People have long understood that most acts of creation are collaborative: pop music, sport, films, inventing the atomic bomb. Only for books, especially fiction, does the presumption of the lone genius hang on. That might have surprised Shakespeare, who co-wrote some of his plays and adapted many from other writers’ work. But at some point, literature grew snooty about collaboration. Writers who did do it, like the two cousins who co-wrote detective stories under the name Ellery Queen, often pretended there was a single author. The author Malcolm Gladwell told Vanity Fair: “Writers . . . have this false ethic of originality. Whereas musicians are like, ‘Yeah, totally — we took this little bit from that song. And it’s inspired by this.’ I love how open they are about the fact that creativity is a collective enterprise. I want writers to be able to talk that way.”
Look at what happened when two musicians, John Lennon and Paul McCartney, co-wrote. They took collaboration for granted. Their biographer Hunter Davies, who had the unfathomable privilege of sitting in Paul’s house in Cavendish Avenue, St John’s Wood, watching them write “With a Little Help from my Friends”, recounts their method. They would sit there for hours, John playing the guitar and Paul “banging on the piano”, and when one of them thought up a line, they would edit it together. “Do you believe in love at first sight?” tried John, but there weren’t enough syllables for the melody. Paul added “a” in front of love, then John changed the opening to “Would you believe . . . ” While they were writing, visitors often dropped by — one friend sat reading a horoscope magazine — and John and Paul asked them for suggestions. The two would collaborate with anyone. Davies says that their assistant roadie Mal Evans, who wasn’t even a big Beatles fan, supposedly came up with the name “Sergeant Pepper”. Lennon and McCartney, equal parts inspiration and irritation, were better together, perhaps like Orwell and O’Shaughnessy.

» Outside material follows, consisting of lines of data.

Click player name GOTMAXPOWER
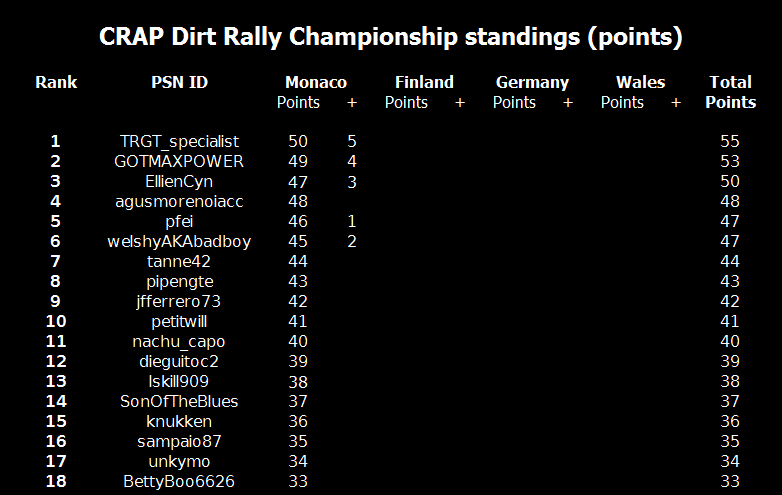Screen dimensions: 782x495 point(179,162)
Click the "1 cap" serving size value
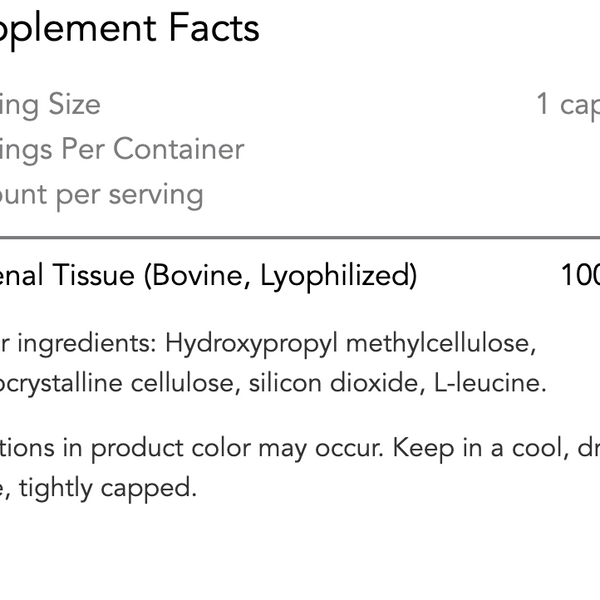 coord(567,104)
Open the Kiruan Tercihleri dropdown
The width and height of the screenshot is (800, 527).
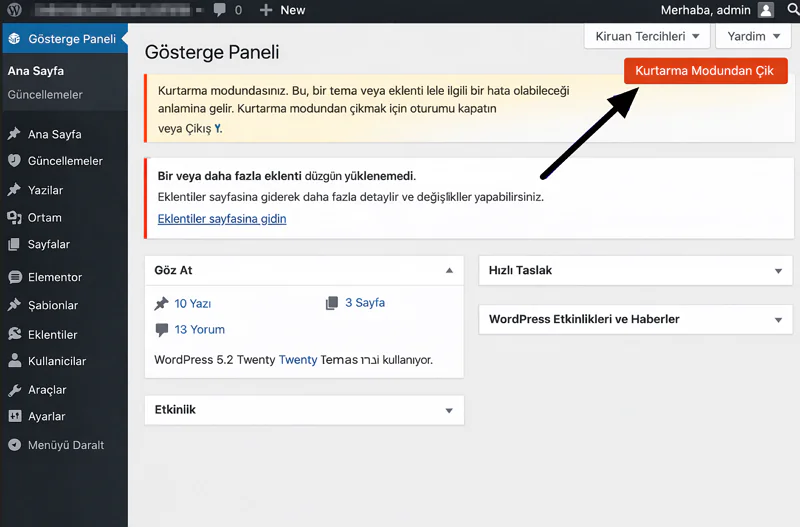[647, 36]
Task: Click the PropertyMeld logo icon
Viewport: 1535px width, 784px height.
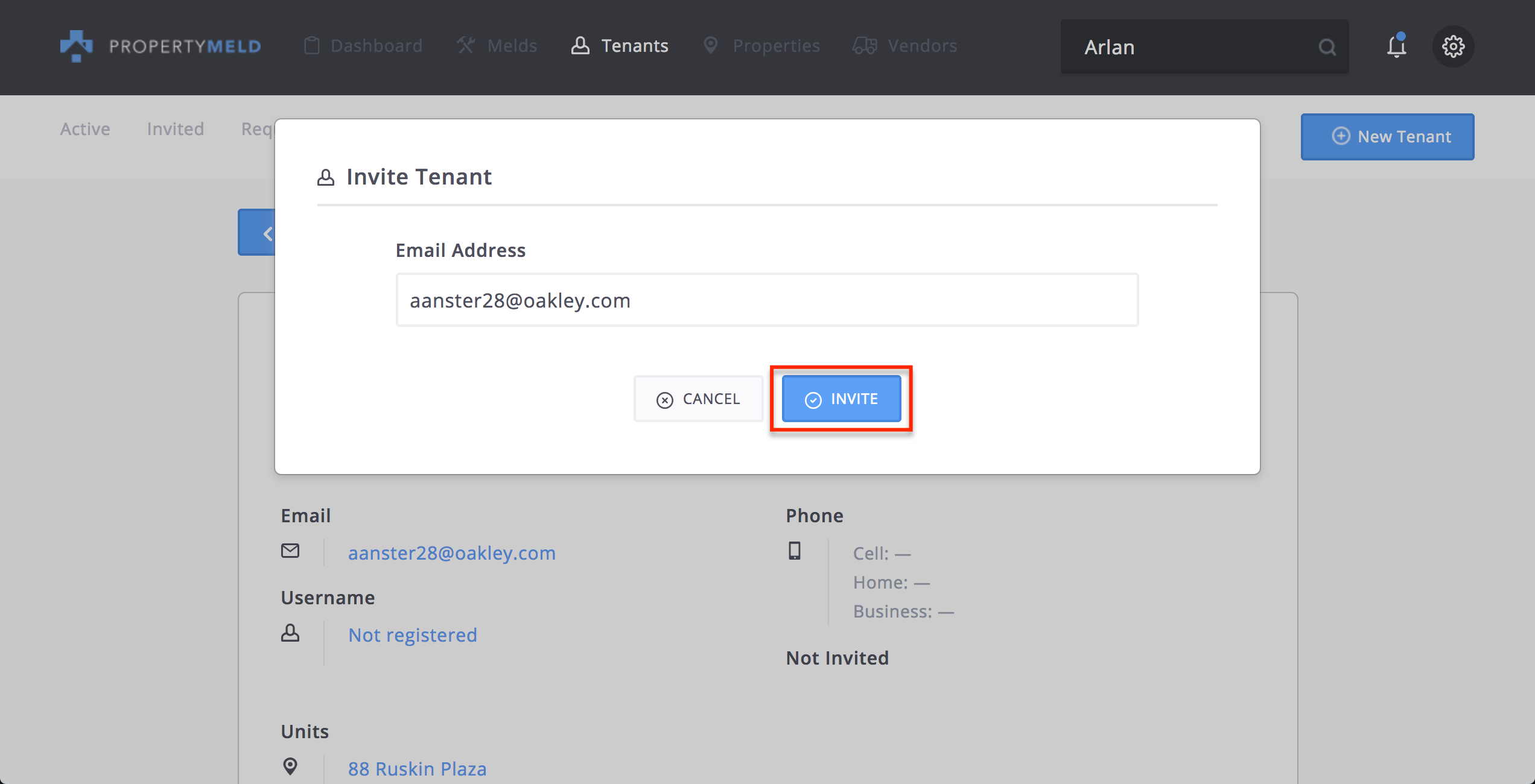Action: [x=76, y=46]
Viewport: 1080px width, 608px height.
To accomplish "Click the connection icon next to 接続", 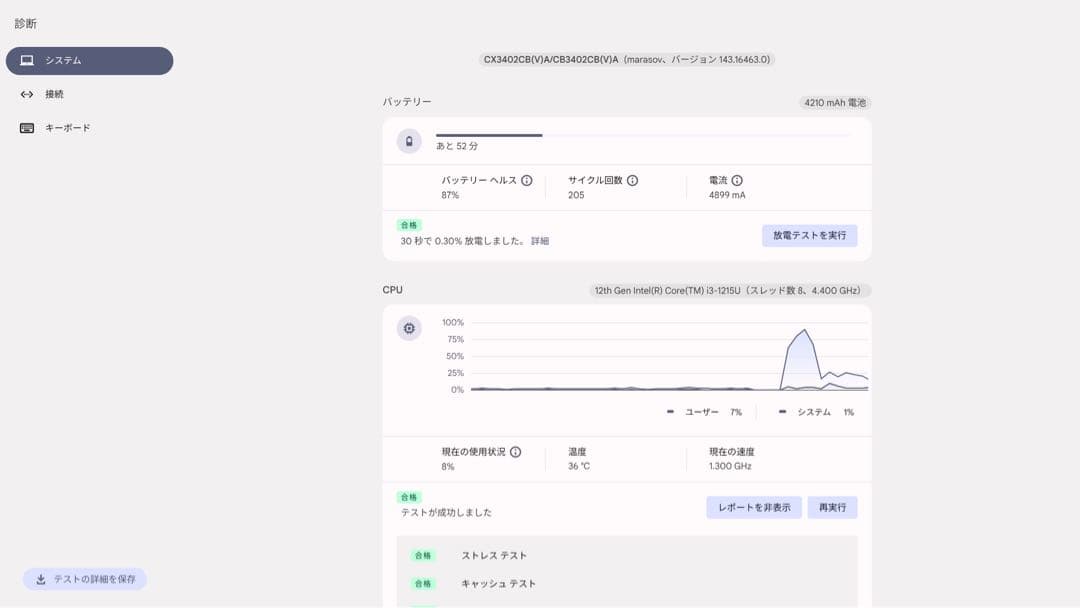I will pos(27,94).
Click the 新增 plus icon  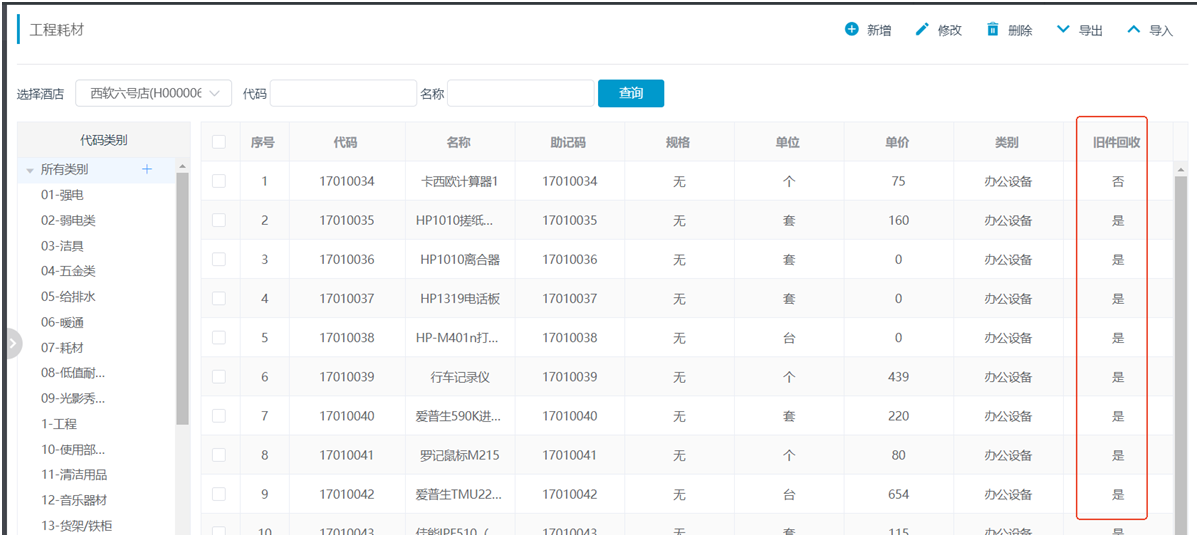[852, 30]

This kind of literary collaboration made a comeback in our century. During the “golden age of streaming”, now ending, some great novelists co-wrote television series in writers’ rooms. Dramatists in Shakespeare’s time had worked in much the same way. In my brief glimpses of writers’ rooms, I saw the potential. One day, working on a fictional series that went nowhere, our team included an Italian woman who had been flown in for her expertise in writing female characters. Every writer has weaknesses and blind spots. A good writers’ room has fewer. No wonder that one of the most admired novelists of our time, Elena Ferrante, may in fact be a writers’ room. Elena Ferrante is a pseudonym. There is a whole genre of literary sleuthing devoted to uncovering who she is. In 2018, Rachel Donadio wrote an essay in The Atlantic magazine that possibly solved the mystery. Donadio suggested that Ferrante is at least two people: Anita Raja and her husband Domenico Starnone. Other writers and editors may have chipped in, too. After all, both Raja, as a literary translator, and Starnone, a successful screenwriter, had backgrounds in collaborative writing. Donadio also unearthed Starnone’s novel Autobiografia Erotica di Aristide Gambía, never published in English, which riffs on the mystery of Ferrante’s identity and laments a male author’s inability to create female characters. Perhaps Milton Friedman was also a writers’ room and (to a much lesser degree) Orwell. They should have just said so.
[Financial Times]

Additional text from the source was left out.